- _What the task requires_
Copy all the lines below without altering anything.

[Dataset entries]

▼

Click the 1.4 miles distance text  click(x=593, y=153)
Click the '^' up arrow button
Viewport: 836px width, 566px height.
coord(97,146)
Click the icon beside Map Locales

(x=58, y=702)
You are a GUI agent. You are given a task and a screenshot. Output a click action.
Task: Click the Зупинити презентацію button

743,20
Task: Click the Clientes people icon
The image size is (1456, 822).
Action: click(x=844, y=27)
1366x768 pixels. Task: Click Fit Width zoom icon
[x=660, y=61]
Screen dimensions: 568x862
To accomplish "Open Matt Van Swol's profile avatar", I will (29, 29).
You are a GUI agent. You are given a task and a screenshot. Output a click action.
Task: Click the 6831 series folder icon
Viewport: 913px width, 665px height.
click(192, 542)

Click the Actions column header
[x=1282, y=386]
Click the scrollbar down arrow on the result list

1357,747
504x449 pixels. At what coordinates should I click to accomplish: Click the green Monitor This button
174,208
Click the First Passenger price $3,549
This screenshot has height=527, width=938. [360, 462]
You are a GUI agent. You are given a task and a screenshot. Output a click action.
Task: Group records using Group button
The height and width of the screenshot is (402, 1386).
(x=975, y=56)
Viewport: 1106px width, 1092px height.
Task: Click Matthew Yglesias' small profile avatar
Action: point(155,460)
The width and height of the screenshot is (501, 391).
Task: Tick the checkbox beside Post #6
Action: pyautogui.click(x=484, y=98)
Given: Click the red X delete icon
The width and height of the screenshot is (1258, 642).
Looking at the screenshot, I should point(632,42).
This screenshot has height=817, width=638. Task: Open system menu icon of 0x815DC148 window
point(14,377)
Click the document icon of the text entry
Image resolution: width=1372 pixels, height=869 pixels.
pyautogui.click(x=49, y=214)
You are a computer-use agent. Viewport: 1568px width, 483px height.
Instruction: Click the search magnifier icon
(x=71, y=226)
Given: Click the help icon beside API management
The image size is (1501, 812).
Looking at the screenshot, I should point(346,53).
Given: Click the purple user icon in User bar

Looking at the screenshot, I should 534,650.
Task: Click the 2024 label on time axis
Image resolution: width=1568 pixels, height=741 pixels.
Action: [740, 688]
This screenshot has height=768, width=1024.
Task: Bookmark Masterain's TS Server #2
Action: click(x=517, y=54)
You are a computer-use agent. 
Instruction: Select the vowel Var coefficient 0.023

▲

- _Exercise solution_
Click the 1.4 miles distance text  click(x=593, y=153)
Click the '^' up arrow button
Viewport: 836px width, 566px height.
coord(97,146)
Click the icon beside Map Locales

(x=58, y=702)
You are a GUI agent. You are given a task and a screenshot. Output a click action.
Task: Click the Зупинити презентацію button

743,20
Task: Click the Clientes people icon
The image size is (1456, 822).
Action: click(x=844, y=27)
1366x768 pixels. Task: Click Fit Width zoom icon
[x=660, y=61]
Screen dimensions: 568x862
To accomplish "Open Matt Van Swol's profile avatar", I will (29, 29).
You are a GUI agent. You are given a task and a screenshot. Output a click action.
Task: Click the 6831 series folder icon
Viewport: 913px width, 665px height.
click(192, 542)

Click the Actions column header
[x=1282, y=386]
Click the scrollbar down arrow on the result list

1357,747
504x449 pixels. At what coordinates should I click to accomplish: Click the green Monitor This button
174,208
Click the First Passenger price $3,549
This screenshot has height=527, width=938. [360, 462]
You are a GUI agent. You are given a task and a screenshot. Output a click action.
Task: Group records using Group button
The height and width of the screenshot is (402, 1386).
(x=975, y=56)
Viewport: 1106px width, 1092px height.
Task: Click Matthew Yglesias' small profile avatar
Action: point(155,460)
The width and height of the screenshot is (501, 391).
Task: Tick the checkbox beside Post #6
Action: pyautogui.click(x=484, y=98)
Given: Click the red X delete icon
The width and height of the screenshot is (1258, 642).
Looking at the screenshot, I should point(632,42).
This screenshot has height=817, width=638. Task: Open system menu icon of 0x815DC148 window
point(14,377)
Click the document icon of the text entry
Image resolution: width=1372 pixels, height=869 pixels.
pyautogui.click(x=49, y=214)
You are a computer-use agent. Viewport: 1568px width, 483px height.
Instruction: Click the search magnifier icon
(x=71, y=226)
Given: Click the help icon beside API management
The image size is (1501, 812).
Looking at the screenshot, I should point(346,53).
Given: Click the purple user icon in User bar

Looking at the screenshot, I should 534,650.
Task: Click the 2024 label on time axis
Image resolution: width=1568 pixels, height=741 pixels.
Action: [740, 688]
This screenshot has height=768, width=1024.
Task: Bookmark Masterain's TS Server #2
Action: click(x=517, y=54)
You are a computer-use agent. 
Instruction: Select the vowel Var coefficient 0.023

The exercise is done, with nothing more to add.